Records from a collection:
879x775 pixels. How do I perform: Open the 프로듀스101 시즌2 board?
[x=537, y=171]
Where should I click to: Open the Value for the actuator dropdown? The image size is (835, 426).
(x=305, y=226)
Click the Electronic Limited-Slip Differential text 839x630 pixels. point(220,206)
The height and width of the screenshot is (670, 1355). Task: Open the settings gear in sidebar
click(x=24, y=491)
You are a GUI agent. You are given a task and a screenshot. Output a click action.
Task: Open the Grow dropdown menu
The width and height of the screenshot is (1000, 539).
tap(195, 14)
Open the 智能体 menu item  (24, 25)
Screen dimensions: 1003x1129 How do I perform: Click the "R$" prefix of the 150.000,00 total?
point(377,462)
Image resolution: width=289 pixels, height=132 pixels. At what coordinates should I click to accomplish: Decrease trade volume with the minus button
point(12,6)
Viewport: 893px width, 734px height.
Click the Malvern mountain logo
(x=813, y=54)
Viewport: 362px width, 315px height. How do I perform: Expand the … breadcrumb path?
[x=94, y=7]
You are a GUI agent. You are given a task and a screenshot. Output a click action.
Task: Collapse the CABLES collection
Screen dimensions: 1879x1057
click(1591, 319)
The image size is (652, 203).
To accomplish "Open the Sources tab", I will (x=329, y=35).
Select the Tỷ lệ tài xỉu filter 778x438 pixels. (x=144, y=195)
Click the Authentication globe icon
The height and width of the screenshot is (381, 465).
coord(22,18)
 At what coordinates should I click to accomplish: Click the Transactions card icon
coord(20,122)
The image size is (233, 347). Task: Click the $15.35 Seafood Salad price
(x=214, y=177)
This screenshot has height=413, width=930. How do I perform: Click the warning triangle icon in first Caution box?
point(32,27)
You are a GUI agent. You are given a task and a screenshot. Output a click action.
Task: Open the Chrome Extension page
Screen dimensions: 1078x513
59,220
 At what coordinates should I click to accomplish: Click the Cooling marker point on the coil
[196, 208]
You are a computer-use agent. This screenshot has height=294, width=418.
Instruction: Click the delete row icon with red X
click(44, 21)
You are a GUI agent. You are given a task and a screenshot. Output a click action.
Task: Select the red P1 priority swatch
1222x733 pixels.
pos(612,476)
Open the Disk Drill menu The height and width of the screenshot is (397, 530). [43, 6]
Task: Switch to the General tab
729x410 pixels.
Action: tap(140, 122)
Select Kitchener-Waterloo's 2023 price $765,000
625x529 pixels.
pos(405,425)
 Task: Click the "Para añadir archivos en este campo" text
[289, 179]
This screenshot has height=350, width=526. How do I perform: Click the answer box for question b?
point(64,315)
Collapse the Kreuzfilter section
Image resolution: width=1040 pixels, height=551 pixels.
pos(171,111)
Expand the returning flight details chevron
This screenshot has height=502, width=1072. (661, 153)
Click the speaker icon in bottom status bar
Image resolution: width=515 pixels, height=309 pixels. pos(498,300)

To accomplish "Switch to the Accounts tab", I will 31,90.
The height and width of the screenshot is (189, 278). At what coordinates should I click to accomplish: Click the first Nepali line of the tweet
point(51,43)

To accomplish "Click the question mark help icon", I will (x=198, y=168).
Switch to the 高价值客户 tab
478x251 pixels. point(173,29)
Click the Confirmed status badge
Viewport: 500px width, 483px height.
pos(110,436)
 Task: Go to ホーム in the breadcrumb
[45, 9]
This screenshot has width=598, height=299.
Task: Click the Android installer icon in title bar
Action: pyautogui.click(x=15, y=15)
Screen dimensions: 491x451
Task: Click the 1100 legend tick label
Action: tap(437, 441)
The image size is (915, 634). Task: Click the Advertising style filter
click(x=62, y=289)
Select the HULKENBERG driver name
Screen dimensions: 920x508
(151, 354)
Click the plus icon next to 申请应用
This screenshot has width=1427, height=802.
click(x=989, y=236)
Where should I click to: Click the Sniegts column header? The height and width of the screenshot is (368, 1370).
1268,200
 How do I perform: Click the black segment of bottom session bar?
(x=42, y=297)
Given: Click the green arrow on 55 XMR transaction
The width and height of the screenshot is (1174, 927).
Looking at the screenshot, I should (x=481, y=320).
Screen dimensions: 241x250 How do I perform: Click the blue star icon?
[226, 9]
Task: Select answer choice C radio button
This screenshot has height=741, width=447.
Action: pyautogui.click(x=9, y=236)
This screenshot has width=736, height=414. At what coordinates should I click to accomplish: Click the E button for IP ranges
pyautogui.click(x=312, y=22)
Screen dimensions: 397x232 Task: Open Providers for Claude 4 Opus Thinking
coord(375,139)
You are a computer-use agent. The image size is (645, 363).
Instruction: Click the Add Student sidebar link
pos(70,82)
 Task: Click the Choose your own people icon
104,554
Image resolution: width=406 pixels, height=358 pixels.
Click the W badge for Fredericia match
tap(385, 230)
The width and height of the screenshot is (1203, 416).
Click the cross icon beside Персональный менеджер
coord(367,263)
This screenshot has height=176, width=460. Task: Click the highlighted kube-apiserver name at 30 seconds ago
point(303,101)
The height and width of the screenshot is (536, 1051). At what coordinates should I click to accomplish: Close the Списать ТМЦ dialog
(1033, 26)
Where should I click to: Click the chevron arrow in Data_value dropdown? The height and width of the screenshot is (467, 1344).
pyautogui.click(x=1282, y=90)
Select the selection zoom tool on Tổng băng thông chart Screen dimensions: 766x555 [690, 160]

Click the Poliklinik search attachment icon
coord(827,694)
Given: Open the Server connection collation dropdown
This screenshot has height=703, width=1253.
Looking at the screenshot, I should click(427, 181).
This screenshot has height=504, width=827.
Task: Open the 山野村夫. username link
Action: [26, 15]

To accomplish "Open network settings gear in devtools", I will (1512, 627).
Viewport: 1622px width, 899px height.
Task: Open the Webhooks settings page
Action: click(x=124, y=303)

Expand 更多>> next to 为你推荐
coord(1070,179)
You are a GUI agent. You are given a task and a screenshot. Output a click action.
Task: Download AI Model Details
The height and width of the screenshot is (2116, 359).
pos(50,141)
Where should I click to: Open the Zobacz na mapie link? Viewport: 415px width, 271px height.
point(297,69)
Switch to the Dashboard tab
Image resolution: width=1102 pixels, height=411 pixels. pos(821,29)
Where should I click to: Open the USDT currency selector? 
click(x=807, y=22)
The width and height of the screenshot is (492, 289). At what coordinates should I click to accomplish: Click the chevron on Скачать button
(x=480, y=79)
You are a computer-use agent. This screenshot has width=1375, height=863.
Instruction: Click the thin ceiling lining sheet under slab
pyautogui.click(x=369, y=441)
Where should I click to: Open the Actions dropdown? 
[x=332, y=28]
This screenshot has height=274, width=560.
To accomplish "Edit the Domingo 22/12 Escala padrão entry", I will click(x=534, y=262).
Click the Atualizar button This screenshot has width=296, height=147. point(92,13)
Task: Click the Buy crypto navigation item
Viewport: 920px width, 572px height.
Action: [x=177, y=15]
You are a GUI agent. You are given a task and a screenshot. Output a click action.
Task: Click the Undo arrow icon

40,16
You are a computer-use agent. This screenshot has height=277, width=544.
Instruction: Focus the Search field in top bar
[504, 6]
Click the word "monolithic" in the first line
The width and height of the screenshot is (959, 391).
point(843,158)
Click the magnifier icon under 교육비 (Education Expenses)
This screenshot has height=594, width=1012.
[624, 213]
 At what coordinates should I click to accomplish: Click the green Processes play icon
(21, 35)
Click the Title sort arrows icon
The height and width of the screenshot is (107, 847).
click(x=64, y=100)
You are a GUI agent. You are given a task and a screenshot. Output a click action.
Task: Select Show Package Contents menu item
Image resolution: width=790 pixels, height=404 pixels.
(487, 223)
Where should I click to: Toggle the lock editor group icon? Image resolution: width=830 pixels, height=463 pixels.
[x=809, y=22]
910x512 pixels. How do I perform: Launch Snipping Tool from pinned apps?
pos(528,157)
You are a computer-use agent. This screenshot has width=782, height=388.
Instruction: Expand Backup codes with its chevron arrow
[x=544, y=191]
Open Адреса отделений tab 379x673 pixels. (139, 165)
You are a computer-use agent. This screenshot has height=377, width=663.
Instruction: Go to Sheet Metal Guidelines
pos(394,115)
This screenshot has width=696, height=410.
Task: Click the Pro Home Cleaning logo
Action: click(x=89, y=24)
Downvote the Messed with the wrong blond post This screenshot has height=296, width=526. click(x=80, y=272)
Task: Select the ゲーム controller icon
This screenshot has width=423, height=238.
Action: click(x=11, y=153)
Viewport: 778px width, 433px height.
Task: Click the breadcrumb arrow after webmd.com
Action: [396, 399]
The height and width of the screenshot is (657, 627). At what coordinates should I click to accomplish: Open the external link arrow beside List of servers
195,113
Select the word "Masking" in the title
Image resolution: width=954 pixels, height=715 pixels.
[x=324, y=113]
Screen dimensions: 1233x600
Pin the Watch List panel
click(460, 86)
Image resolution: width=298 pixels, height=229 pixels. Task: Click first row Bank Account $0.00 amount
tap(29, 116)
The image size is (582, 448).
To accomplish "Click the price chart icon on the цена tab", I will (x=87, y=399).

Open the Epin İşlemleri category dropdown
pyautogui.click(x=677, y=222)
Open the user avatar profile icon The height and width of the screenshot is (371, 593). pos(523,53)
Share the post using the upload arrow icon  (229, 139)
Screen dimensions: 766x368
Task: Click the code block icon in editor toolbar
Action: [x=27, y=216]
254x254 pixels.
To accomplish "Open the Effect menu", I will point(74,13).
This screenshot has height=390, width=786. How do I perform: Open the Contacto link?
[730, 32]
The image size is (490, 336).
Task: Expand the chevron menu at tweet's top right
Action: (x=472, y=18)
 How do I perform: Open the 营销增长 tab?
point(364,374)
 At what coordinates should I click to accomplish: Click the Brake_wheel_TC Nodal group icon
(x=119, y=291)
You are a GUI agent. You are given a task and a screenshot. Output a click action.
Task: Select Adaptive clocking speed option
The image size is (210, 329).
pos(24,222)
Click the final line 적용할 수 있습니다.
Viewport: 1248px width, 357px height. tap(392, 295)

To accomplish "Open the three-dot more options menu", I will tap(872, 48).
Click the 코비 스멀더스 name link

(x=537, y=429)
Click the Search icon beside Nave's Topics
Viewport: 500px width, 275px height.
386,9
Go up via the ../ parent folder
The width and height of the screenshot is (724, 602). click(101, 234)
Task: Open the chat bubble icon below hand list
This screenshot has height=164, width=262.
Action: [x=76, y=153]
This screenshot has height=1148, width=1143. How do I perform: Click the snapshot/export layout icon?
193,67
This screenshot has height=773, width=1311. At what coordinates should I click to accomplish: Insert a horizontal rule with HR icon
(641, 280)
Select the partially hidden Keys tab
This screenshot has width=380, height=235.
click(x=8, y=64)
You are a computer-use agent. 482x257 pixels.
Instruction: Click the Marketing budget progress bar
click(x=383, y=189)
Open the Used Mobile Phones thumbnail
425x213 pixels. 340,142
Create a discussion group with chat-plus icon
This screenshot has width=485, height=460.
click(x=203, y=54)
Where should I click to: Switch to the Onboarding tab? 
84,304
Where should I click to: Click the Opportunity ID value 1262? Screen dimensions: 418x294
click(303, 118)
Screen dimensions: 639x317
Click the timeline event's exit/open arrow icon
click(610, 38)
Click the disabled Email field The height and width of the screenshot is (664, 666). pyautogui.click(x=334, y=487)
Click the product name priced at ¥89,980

-- Assigned task --
Which lines in the entries above contain "Collapse"? Pull each of them out.

-- Solution to the problem --
Task: Collapse the CABLES collection
Collapse the Kreuzfilter section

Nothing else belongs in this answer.